Ik stel de Kamer voor om, gelet op de motie-Schuurman, op grond van artikel 34 van het Reglement van Orde van de Eerste Kamer, in te stellen een Tijdelijke commissie voorbereiding parlementair onderzoek privatisering/verzelfstandiging overheidsdiensten. Deze commissie heeft tot taak, de Kamer te rapporteren over de uitwerking van een mogelijk parlementair onderzoek naar de kwaliteit en zorgvuldigheid van de besluitvorming over en de effecten van de privatisering en verzelfstandiging van overheidsdiensten op overheid, burger en samenleving, mede in hun onderlinge verhouding. De rapportage dient in elk geval te voorzien in een omschrijving van het doel, de vormgeving van het onderzoek en een plan van aanpak, waarbij ook aandacht wordt besteed aan de ondersteuning die voor het onderzoek nodig wordt geacht, als ook een onderbouwing voor de raming van de voor het onderzoek benodigde middelen.

Daartoe wordt besloten.

Devoorzitter:

Ik stel de Kamer voor, de commissie te doen bestaan uit zeven leden en zeven plaatsvervangende leden: een lid en een plaatsvervangend lid uit de fracties van het CDA, de VVD, de PvdA en de SP, een lid uit de fractie van de ChristenUnie met een plaatsvervangend lid uit de fractie van de SGP, een lid uit de fractie van GroenLinks met een plaatsvervangend lid uit de fractie van de Partij voor de Dieren, en een lid uit de fractie van D66 met een plaatsvervangend lid uit de fractie van de OSF. Kunt u daarmee instemmen?

Daartoe wordt besloten.

Devoorzitter:

Ik deel de Kamer mede dat ik op de voet van artikel 36, tweede lid, van het Reglement van Orde als leden van de commissie aanwijs:

  • - uit de CDA-fractie het lid Dölle met als plaatsvervanger het lid Terpstra;

  • - uit de VVD-fractie het lid Kneppers-Heijnert met als plaatsvervanger het lid Ascher;

  • - uit de PvdA-fractie het lid Leijnse met als plaatsvervanger het lid Noten;

  • - uit de SP-fractie het lid Vliegenthart met als plaatsvervanger het lid Elzinga;

  • - uit de fractie van Groen Links het lid Laurier met als plaatsvervanger uit de fractie van de Partij voor de Dieren het lid Koffeman;

  • - uit de fractie van de ChristenUnie het lid Kuiper met als plaatsvervanger uit de fractie van de SGP het lid Van den Berg;

  • - uit de fractie van D66 het lid Staal met als plaatsvervanger uit de fractie van de OSF het lid Ten Hoeve.

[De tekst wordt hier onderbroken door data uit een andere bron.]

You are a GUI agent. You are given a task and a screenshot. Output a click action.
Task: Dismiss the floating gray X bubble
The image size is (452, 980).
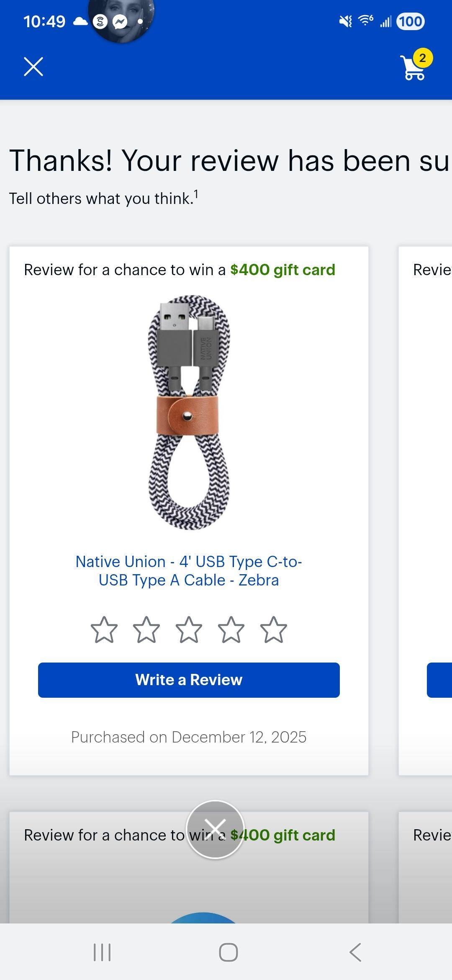pyautogui.click(x=215, y=829)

Voorts deel ik de Kamer mee dat ik tot voorzitter van de Tijdelijke voorbereidingscommissie benoem het lid Leijnse en tot ondervoorzitter het lid Staal.

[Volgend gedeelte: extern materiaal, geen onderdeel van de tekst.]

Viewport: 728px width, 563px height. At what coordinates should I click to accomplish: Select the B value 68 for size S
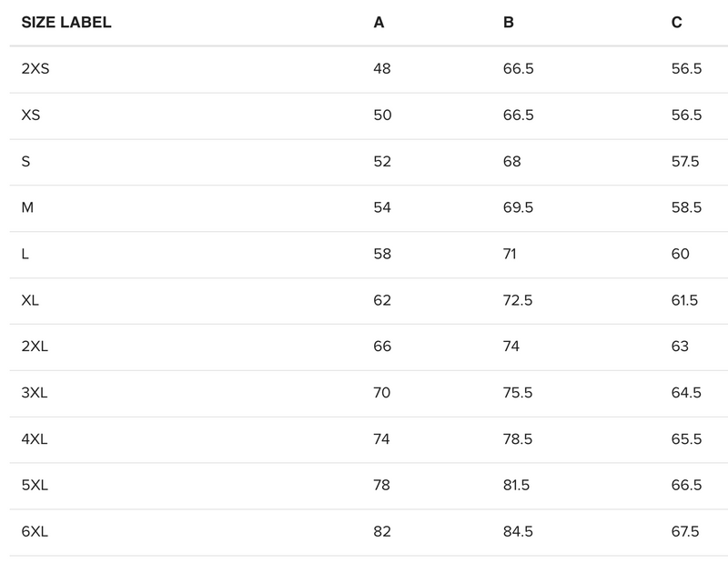[x=512, y=162]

Ik stel voor, deze mededeling voor kennisgeving aan te nemen.

Daartoe wordt besloten.

Devoorzitter:

Ik wens de commissie zeer veel succes.

Ingekomen is een beschikking van de voorzitters van de Eerste en Tweede Kamer der Staten-Generaal houdende aanwijzing van het lid Heijnen tot lid van de Raadgevende Interparlementaire Beneluxraad.